◆ Data in this exercise ◆
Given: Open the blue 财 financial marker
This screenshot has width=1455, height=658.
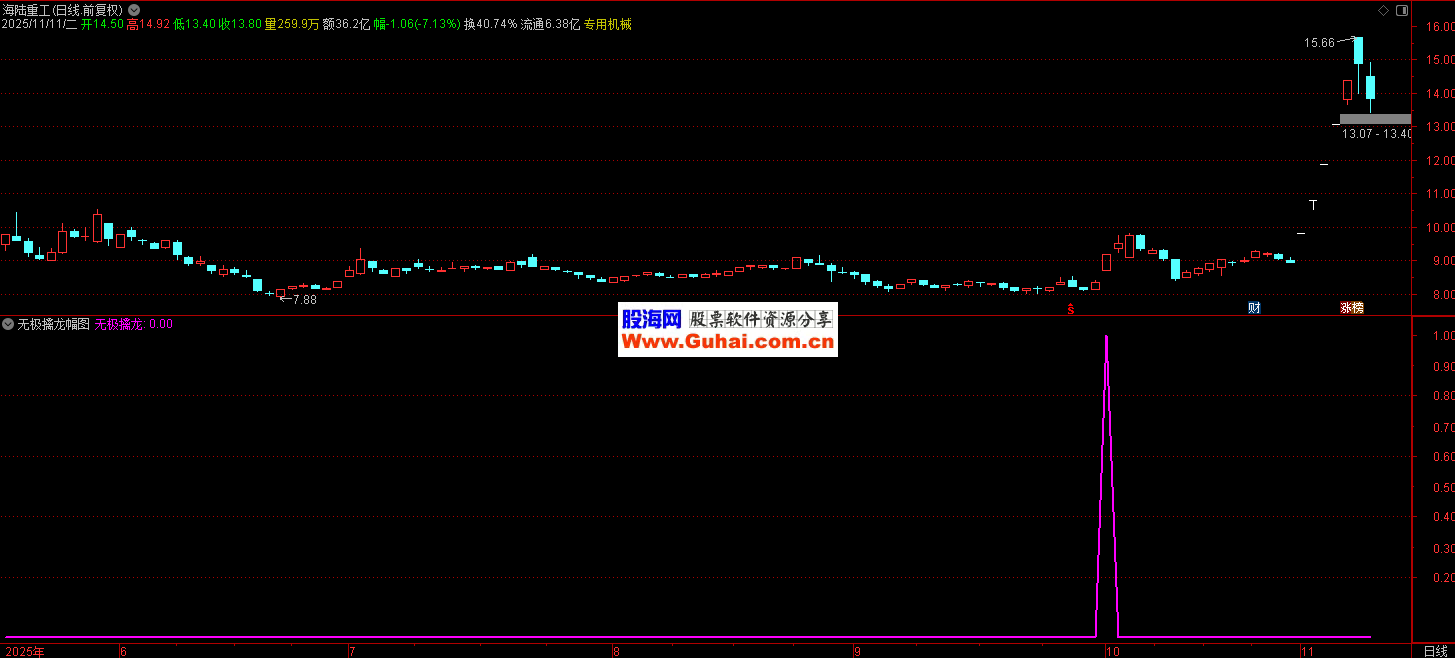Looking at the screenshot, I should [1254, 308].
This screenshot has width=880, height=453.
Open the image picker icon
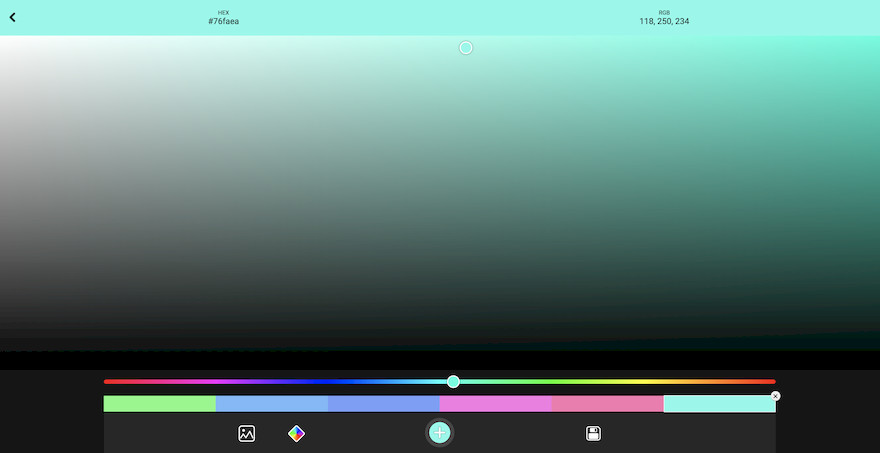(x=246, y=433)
==
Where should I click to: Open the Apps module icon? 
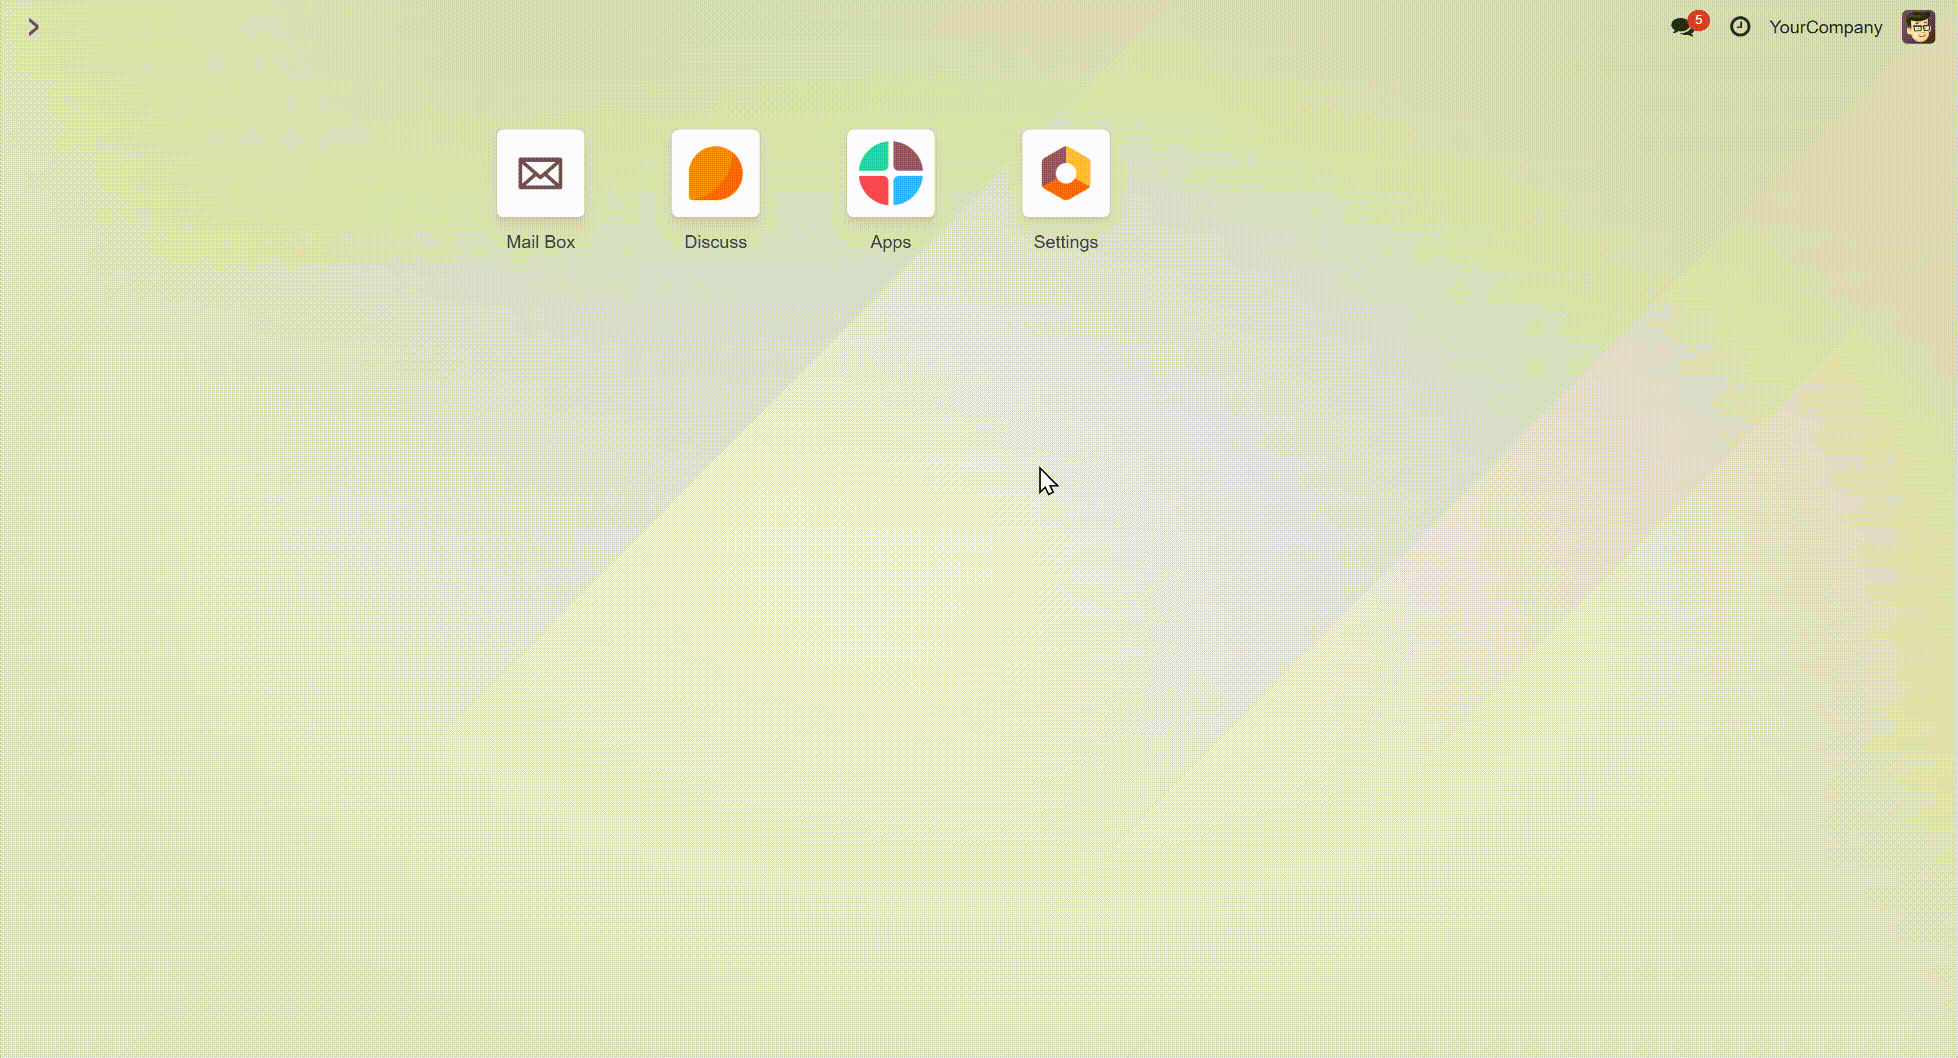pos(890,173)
--
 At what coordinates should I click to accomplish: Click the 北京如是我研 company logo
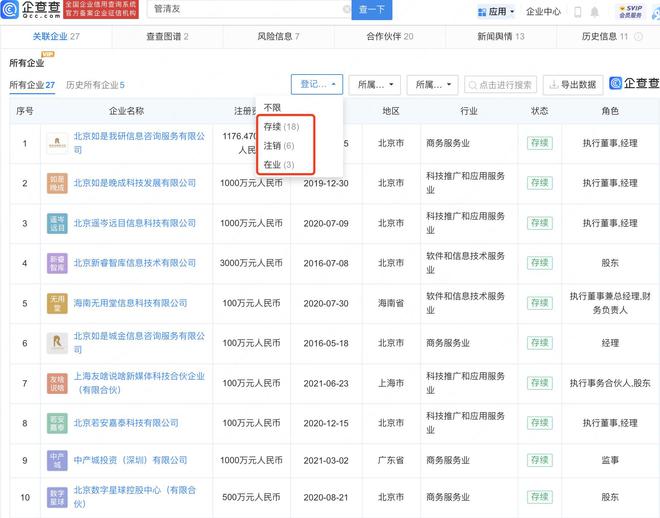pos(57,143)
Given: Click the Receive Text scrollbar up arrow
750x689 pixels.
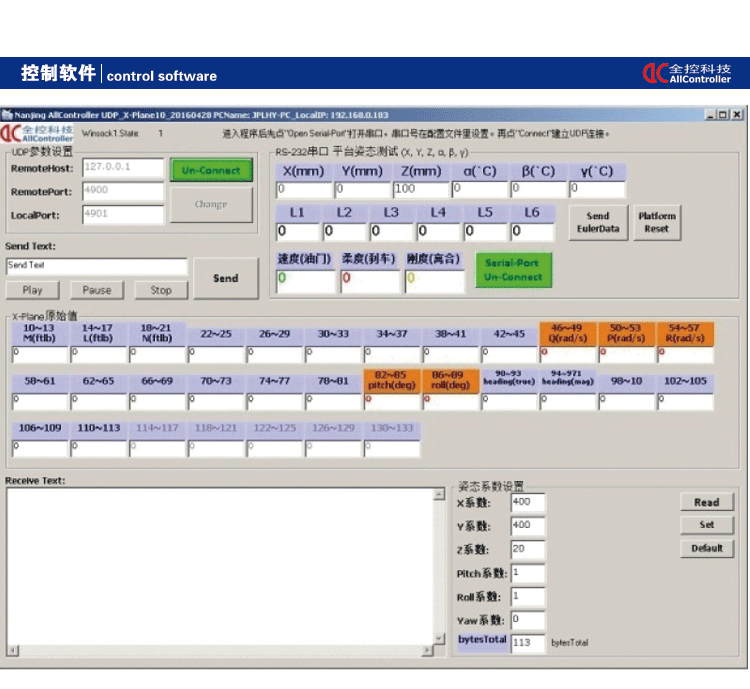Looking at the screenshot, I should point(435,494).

◆ What is required ◆
Search the entries for "Given" and copy out each line that has it.

◆ Your response ◆
Given: Open the blue 财 financial marker
Given: Click the Receive Text scrollbar up arrow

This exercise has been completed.